WHAT YOU NEED TO DO:
Copy out the records word for word, starting at their first line and ending at the line containing "Action: 15,314".
start GIVEN RECORDS
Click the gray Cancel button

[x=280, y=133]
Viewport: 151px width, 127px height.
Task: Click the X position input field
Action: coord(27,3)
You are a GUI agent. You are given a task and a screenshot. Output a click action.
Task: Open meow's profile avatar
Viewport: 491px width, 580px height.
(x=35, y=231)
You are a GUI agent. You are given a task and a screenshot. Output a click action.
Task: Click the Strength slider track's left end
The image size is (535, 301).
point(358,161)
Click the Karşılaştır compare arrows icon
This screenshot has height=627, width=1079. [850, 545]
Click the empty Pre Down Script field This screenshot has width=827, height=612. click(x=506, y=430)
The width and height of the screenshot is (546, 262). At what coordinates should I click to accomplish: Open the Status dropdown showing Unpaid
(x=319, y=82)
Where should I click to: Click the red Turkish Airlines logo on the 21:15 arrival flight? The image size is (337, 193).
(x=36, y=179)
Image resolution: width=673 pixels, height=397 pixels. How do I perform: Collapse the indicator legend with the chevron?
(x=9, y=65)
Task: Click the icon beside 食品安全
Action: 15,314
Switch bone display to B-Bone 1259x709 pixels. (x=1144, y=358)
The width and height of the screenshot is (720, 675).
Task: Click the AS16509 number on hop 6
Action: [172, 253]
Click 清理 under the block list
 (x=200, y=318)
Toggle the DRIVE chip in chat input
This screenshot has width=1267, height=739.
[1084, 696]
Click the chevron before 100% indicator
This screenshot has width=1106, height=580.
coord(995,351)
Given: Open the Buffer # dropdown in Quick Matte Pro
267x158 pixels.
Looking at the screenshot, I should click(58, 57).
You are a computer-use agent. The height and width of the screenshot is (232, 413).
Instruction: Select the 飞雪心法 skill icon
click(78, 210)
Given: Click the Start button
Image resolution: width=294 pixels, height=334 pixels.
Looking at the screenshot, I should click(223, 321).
end GIVEN RECORDS
FINISHED ANSWER:
Click the gray Cancel button

[x=280, y=133]
Viewport: 151px width, 127px height.
Task: Click the X position input field
Action: coord(27,3)
You are a GUI agent. You are given a task and a screenshot. Output a click action.
Task: Open meow's profile avatar
Viewport: 491px width, 580px height.
(x=35, y=231)
You are a GUI agent. You are given a task and a screenshot. Output a click action.
Task: Click the Strength slider track's left end
The image size is (535, 301).
point(358,161)
Click the Karşılaştır compare arrows icon
This screenshot has height=627, width=1079. [850, 545]
Click the empty Pre Down Script field This screenshot has width=827, height=612. click(x=506, y=430)
The width and height of the screenshot is (546, 262). At what coordinates should I click to accomplish: Open the Status dropdown showing Unpaid
(x=319, y=82)
Where should I click to: Click the red Turkish Airlines logo on the 21:15 arrival flight? The image size is (337, 193).
(x=36, y=179)
Image resolution: width=673 pixels, height=397 pixels. How do I perform: Collapse the indicator legend with the chevron?
(x=9, y=65)
Task: Click the icon beside 食品安全
Action: 15,314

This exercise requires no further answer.